The Middle East and Africa (MEA) region has been identified as the region that offers the highest risk for investors due to social unrest, food insecurity, rising debt, and inflation, according to GlobalData, the data and analytics company.
The research was conducted as part of GlobalData’s ‘Global Risk Report Quarterly Update – Q3 2022’ report, which outlines its Country Risk Index (GCRI). This model analyses a number of economic factors and calculates the amount of risk an investor accepts when doing business in each country and region worldwide. This is then represented by an overall ‘score’. The Americas region’s risk score was 54 out of 100 in Q3 2022, which is a whole 6.2 points above the Americas, which was the second highest in terms of investment risk. Next was the APAC region at 41, then Europe at 33.4.
Puja Tiwari, Economic Research Analyst at GlobalData, comments: “While rising oil prices has increased the revenue of major oil producers and exporters in the MEA, high fuel costs have adversely impacted low-income nations—especially given their heavy dependence on staple food imports from Russia and Ukraine.
Syria, Yemen, and Libya were on the list of the highest-risk countries in Q3.
Tiwari continues: “Humanitarian crisis across Lebanon, Syria, Iraq, Libya, and Yemen, along with skyrocketing poverty, is impacting the MEA region.
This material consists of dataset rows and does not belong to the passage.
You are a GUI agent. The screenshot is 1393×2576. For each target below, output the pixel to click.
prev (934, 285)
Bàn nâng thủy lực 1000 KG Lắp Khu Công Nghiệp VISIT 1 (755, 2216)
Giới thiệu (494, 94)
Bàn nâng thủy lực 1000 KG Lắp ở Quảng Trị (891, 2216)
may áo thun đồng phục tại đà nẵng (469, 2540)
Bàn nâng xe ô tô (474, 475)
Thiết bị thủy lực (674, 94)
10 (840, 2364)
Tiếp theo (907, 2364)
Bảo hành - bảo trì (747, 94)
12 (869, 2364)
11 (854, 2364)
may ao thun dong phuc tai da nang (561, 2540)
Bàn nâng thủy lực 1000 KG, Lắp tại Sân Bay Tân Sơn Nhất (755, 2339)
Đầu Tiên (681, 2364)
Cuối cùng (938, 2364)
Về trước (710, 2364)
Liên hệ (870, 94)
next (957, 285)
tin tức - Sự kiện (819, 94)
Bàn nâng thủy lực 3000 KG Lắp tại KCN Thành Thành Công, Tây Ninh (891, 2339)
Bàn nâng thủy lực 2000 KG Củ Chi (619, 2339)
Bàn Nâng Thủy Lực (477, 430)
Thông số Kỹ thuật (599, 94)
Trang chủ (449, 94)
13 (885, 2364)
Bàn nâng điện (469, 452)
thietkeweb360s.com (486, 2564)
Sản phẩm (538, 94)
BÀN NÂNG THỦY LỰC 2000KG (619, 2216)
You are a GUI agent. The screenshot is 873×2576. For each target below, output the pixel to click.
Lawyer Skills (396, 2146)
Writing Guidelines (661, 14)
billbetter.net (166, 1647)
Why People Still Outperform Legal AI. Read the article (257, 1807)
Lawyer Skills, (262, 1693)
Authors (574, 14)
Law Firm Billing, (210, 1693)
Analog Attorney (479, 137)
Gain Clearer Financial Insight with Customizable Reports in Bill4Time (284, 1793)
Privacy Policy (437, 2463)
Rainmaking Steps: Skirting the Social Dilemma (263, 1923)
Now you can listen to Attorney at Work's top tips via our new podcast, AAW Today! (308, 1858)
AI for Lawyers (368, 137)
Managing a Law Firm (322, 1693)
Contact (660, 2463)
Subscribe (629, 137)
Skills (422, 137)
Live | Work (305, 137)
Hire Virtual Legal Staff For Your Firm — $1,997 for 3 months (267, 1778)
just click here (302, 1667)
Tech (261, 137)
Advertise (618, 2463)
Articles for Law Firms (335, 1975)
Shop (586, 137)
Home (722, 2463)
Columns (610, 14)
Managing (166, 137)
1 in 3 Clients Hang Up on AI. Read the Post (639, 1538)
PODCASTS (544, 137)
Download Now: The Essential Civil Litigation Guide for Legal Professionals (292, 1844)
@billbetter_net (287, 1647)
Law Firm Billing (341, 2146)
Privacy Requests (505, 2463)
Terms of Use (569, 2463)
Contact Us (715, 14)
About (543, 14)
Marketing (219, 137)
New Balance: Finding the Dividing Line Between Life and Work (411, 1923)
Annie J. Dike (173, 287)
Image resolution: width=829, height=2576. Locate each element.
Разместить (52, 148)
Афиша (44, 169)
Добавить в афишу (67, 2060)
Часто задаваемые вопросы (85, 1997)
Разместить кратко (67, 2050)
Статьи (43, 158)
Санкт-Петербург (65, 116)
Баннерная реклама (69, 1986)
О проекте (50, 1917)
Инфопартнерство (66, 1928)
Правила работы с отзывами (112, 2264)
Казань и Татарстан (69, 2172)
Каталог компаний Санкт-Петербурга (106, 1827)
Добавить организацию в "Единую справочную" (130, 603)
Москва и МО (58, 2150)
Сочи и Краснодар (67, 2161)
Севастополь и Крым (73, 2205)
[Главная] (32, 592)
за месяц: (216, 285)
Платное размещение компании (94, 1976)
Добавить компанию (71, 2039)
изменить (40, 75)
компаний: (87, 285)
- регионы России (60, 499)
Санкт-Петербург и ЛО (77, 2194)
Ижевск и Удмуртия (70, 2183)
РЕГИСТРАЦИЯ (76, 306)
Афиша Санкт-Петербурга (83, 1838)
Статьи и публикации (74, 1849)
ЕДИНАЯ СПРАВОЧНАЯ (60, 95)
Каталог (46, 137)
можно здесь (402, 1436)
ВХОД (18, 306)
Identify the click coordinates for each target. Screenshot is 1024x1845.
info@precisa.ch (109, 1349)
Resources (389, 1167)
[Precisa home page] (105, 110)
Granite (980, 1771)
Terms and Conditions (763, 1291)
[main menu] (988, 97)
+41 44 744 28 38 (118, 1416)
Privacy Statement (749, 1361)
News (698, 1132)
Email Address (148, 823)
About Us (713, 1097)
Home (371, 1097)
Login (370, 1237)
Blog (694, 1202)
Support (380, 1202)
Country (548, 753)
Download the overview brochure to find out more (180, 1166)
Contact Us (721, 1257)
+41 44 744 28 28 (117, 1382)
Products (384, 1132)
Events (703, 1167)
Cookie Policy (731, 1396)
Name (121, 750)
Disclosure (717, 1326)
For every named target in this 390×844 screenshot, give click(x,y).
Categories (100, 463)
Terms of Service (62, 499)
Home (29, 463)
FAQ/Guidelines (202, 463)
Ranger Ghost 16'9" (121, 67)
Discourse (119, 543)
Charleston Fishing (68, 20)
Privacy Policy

Due to curtailment of wheat exports from two main producers in the world (especially wheat from Russia and Ukraine), many countries across the MEA are already facing major food crisis.”
Looking more broadly, GlobalData’s report highlights that global risk increased from 44 out of 100 in Q2 2022 to 44.9 in Q3 2022.
Tiwari adds: “The major causes of risk worldwide include the price rises as a result of the Russia-Ukraine war and sanctions on Russia, the energy crisis in Europe, a slowdown in China’s growth, aggressive interest rate hikes by central banks, depreciating currencies, and a crashing stock market.
“While governments of major economies are undertaking various fiscal measures to deal with the rising prices, this will weigh on already strained government finances. Moreover, with several economies tightening monetary policy, the increasing borrowing costs will remain another challenge moving into Q4 and beyond.”